>>

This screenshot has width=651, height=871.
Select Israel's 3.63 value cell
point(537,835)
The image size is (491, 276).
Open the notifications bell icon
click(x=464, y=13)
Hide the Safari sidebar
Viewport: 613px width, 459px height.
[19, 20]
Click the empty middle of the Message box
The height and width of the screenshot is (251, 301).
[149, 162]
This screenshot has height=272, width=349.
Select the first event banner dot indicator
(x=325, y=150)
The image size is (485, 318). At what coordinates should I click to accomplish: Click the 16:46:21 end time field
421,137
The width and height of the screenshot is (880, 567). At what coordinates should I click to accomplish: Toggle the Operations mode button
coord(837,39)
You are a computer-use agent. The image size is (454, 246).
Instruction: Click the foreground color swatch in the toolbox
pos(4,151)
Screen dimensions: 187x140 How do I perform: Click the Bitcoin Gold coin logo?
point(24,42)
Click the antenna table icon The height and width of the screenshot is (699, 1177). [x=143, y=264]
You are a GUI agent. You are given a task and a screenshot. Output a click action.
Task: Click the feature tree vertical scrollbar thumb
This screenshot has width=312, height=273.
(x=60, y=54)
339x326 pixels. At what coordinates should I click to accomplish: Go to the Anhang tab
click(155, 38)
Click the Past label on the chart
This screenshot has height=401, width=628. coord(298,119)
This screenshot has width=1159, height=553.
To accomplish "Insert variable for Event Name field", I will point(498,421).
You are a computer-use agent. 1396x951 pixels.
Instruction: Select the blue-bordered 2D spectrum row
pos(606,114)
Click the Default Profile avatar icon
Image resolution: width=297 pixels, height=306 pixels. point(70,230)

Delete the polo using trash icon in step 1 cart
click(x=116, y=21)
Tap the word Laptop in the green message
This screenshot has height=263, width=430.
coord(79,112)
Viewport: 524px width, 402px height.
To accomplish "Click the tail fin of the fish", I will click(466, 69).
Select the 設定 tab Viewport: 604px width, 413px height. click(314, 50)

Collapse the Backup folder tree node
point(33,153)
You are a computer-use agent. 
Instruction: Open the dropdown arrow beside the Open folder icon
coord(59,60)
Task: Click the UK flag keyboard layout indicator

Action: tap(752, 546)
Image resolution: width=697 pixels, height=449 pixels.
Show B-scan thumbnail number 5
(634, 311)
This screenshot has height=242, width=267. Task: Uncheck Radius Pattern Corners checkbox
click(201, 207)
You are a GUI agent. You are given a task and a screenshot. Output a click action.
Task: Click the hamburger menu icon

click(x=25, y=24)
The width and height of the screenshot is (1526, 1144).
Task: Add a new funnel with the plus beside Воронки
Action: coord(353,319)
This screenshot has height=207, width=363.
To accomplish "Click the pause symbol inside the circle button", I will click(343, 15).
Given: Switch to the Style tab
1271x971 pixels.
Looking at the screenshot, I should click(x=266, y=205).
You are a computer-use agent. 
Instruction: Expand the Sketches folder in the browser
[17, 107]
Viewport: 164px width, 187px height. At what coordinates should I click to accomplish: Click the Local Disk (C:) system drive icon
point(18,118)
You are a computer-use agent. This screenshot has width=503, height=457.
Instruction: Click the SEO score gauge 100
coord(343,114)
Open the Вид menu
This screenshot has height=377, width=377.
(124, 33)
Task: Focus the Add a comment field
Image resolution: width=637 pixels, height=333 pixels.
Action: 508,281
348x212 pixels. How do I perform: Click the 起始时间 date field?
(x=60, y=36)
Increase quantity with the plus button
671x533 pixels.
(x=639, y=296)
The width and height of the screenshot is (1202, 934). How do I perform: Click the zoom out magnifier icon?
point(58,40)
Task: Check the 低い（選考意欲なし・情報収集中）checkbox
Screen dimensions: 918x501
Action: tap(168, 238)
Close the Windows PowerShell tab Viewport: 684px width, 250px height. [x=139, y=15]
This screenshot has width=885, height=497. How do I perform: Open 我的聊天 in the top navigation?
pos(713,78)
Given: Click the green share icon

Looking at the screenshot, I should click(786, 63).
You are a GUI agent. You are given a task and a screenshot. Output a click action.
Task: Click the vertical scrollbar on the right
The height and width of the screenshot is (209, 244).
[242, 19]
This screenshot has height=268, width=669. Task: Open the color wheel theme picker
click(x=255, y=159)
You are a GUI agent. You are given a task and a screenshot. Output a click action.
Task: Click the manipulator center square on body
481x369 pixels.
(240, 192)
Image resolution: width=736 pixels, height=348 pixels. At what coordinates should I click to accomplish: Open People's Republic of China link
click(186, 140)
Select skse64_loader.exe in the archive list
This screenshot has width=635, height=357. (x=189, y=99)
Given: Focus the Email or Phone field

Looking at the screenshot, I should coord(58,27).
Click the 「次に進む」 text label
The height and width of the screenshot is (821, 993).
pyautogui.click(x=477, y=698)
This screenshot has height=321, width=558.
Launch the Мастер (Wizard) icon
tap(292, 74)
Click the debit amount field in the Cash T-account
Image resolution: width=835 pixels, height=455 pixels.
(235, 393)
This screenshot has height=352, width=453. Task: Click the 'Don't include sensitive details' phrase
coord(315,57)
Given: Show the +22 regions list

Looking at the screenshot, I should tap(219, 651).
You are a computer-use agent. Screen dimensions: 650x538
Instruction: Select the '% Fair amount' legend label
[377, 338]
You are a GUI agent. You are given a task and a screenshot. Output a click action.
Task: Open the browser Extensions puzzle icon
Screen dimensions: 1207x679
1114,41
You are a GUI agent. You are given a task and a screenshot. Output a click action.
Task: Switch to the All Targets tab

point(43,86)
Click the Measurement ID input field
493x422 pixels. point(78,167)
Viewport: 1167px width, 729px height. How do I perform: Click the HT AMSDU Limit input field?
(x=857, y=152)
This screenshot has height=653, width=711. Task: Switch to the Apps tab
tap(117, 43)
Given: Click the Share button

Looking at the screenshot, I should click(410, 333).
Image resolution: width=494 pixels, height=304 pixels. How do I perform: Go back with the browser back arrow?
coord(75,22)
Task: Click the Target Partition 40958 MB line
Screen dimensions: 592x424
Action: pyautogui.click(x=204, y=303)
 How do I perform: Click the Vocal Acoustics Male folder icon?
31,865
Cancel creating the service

<<

- [DIRECTIONS] In the material above, transcribe exactly the lines beginning at the one with "481x369 pixels." and ending at the one with "This screenshot has height=321, width=558.", both included.

- [OUTPUT OF THE EXERCISE]
481x369 pixels.
(240, 192)
Image resolution: width=736 pixels, height=348 pixels. At what coordinates should I click to accomplish: Open People's Republic of China link
click(186, 140)
Select skse64_loader.exe in the archive list
This screenshot has width=635, height=357. (x=189, y=99)
Given: Focus the Email or Phone field

Looking at the screenshot, I should coord(58,27).
Click the 「次に進む」 text label
The height and width of the screenshot is (821, 993).
pyautogui.click(x=477, y=698)
This screenshot has height=321, width=558.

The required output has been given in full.